Dramatisch sinkende Umfragewerte
Trump bezog seine Kampfansage auf den „wütenden Mob“, der mit seinen Demonstrationen die amerikanische Geschichte auslöschen und die Kinder indoktrinieren wolle. Doch man konnte sie auch als Reaktion auf seine dramatisch sinkenden Umfragewerte verstehen. Denen will er nun offensichtlich mit der Dämonisierung der Anti-Rassismus-Proteste begegnen, die seit Wochen überall in den USA tausende Menschen auf die Straße treiben.
Bei seinen Attacken unterscheidet Trump nicht zwischen der überwiegend friedlichen Mehrheit der Demonstranten und jenen Protestlern, die anfangs Geschäfte plünderten oder nun die Denkmäler von umstrittenen historischen Figuren beschädigen. Grundsätzlich spricht der Präsident vage von „denen“. Im Garten des Weißen Hauses stellte er seine Gegner in eine Reihe mit Nazis. „Amerikanische Helden“ hätten die Nazis, Faschisten, Kommunisten und Terroristen besiegt, sagte er gleich zu Beginn seiner Rede: „Wir sind nun dabei, die radikale Linke, die Marxisten, die Anarchisten, die Unruhestifter, die Plünderer und Leute, die absolut keine Ahnung haben, was sie machen, zu besiegen.“
Rassistischen Tweet gelöscht
In den vergangenen Tagen hatte Trump wiederholt den Slogan „Law and Order“ (Recht und Gesetz) ge-twittert und dabei auch rassistische Ressentiments bedient. Vor wenigen Tagen retweetete er ein Video, in dem einer seiner Anhänger „White Power“ (etwa: Die Macht den Weißen) brüllte. Erst nach einer öffentlichen Empörungswelle löschte Trump den Tweet. Am Samstag beschwor er die einzigartigen amerikanischen „Werte, Traditionen, Gebräuche und den Glauben“ und verkündete: „Wir werden die amerikanische Lebensart verteidigen, die 1492 mit der Entdeckung des Landes durch Christopher Kolumbus begann.“
Nicht nur für die Nachfahren der Ureinwohner Amerikas, die bei der Kolonialisierung getötet wurden, klingen diese Worte feindsinnig. Auch viele Afroamerikaner sehen Kolumbus kritisch, da er den Weg für den transatlantischen Sklavenhandel ebnete.

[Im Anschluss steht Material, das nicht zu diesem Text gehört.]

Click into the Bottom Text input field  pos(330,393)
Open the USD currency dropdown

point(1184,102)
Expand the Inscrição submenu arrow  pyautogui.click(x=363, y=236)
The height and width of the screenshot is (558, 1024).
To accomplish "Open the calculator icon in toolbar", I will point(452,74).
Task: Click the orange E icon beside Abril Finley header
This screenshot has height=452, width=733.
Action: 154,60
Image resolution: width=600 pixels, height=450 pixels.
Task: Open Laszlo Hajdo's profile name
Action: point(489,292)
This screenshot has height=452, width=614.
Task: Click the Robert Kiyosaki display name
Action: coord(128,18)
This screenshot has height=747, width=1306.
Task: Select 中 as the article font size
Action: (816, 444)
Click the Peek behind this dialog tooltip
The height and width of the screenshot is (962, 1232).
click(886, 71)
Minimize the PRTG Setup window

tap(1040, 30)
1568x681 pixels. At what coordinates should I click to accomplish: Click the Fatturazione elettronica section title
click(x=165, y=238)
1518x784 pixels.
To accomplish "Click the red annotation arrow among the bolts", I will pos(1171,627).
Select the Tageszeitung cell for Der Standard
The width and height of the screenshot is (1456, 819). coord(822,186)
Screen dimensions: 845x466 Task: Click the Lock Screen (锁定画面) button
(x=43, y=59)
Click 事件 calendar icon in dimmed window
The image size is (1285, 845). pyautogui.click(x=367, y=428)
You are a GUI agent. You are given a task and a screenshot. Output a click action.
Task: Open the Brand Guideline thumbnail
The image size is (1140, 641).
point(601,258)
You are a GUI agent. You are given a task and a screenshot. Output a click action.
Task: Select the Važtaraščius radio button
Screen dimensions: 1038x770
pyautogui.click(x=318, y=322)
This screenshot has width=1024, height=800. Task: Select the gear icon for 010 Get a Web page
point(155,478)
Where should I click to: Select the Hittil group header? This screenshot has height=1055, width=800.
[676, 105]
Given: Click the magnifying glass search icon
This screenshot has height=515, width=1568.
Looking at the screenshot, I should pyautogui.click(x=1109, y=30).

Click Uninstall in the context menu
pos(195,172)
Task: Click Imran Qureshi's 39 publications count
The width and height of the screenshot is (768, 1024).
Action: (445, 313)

Corona überschattet Wahlkampf
Bereits die Inszenierung der beiden Trump-Reden inmitten der Corona-Pandemie mit inzwischen fast drei Millionen Fällen hatte das Land gespalten. Am Vorabend des Unabhängigkeitstages trat der Präsident vor dem monumentalen Felsdenkmal am Mount Rushmore auf. Gegen den Rat von Gesundheitsexperten wurden die Zuschauer auf fest installierten Klappsitzen dicht aneinandergedrängt. Kaum jemand trug eine Maske. Am Tag darauf ließ Trump in Washington gegen den ausdrücklichen Willen der Bürgermeisterin eine militärische Flugschau und ein gewaltiges Feuerwerk veranstalten. In seiner Rede behauptete er, die USA kämen bei der Bekämpfung des Coronavirus „gut voran“, und 99 Prozent der Fälle seien „komplett harmlos“.
Die Bevölkerung der Hauptstadt sah das angesichts täglich neuer Rekord-Infektionszahlen offenbar anders: Die in Vorjahren prall gefüllte National Mall war während des Feuerwerks nur von wenigen Schaulustigen besiedelt.